The two most common Myroides species seen in humans are odoratus and odoratimimus (8). The most common clinical presentations are bacteremia, cellulitis, and isolated outbreaks of urinary tract infections following exposure to a contaminated water source or in the setting of trauma (8, 9). Infections are rare but can occasionally be life-threatening (8). The less common Myroides species pelagicus, profundi, and marinus have been isolated from various seawater sources but have not to date been documented as a source of infections in humans (1012).

The traditional epidemiology of Myroides involves infection of an immunocompromised host. While our patient appeared clinically well, patients with diabetes are well documented to be relatively immunocompromised compared with nondiabetic patients. The most common types of patients infected with Myroides species (M. odoratus and odoratimimus) are immunocompromised or have end-stage renal disease, cirrhosis, chronic obstructive pulmonary disease, neoplasms, or heart diseases (47, 9, 1316). While M. odoratus infections in diabetics have been documented, to our knowledge, ours is the first documented case of M. odoratimimus in a diabetic patient (14, 16). Of the five documented reports of M. odoratimimus infections, two involved nosocomial outbreaks of urinary tract infections in the setting of urinary stones or cancer (9, 17). Another report documented bacteremia and cellulitis in a patient with alcoholic cirrhosis (13). The next report involved an otherwise healthy elderly man who experienced severe trauma from a farming accident that caused septic shock, pneumonia, and soft tissue infection (8). The last report was of a child who suffered a pig bite and subsequently developed cellulitis (1). In our case, the primary portal of entry and source of infection was felt to be the second left toe, after exposure of that open wound to a presumably contaminated water source, either the natural thermal mineral spa or the river. Subsequently, there was hematogenous spread of M. odoratimimus from the infected nonhealing chronic ulcer.

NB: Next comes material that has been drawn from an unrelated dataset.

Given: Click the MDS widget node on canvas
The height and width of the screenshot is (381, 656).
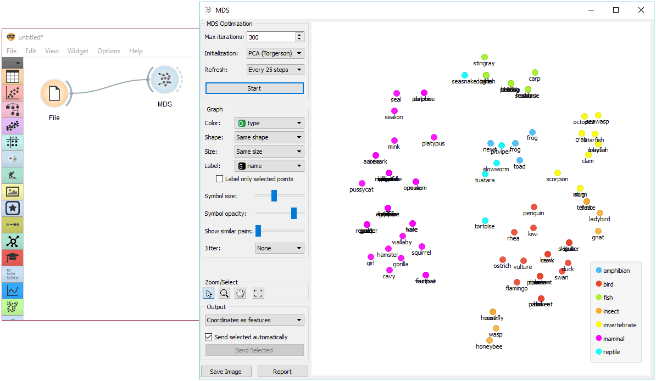Looking at the screenshot, I should (164, 80).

Although antibiotics appeared to clinically resolve the Myroides bloodstream infection, the patient's left second toe was still amputated due to a chronic nonhealing ulcer that was felt to pose a risk for future infections. Cultures of the left toe revealed Staphylococcus epidermidis in the bone as well as coagulase-negative Staphylococcus and Myroides spp from an abscess in the toe. While the patient was initially concerned that the arm abrasion was the cause of infection, that was unlikely given the Myroides abscess found in the left second toe.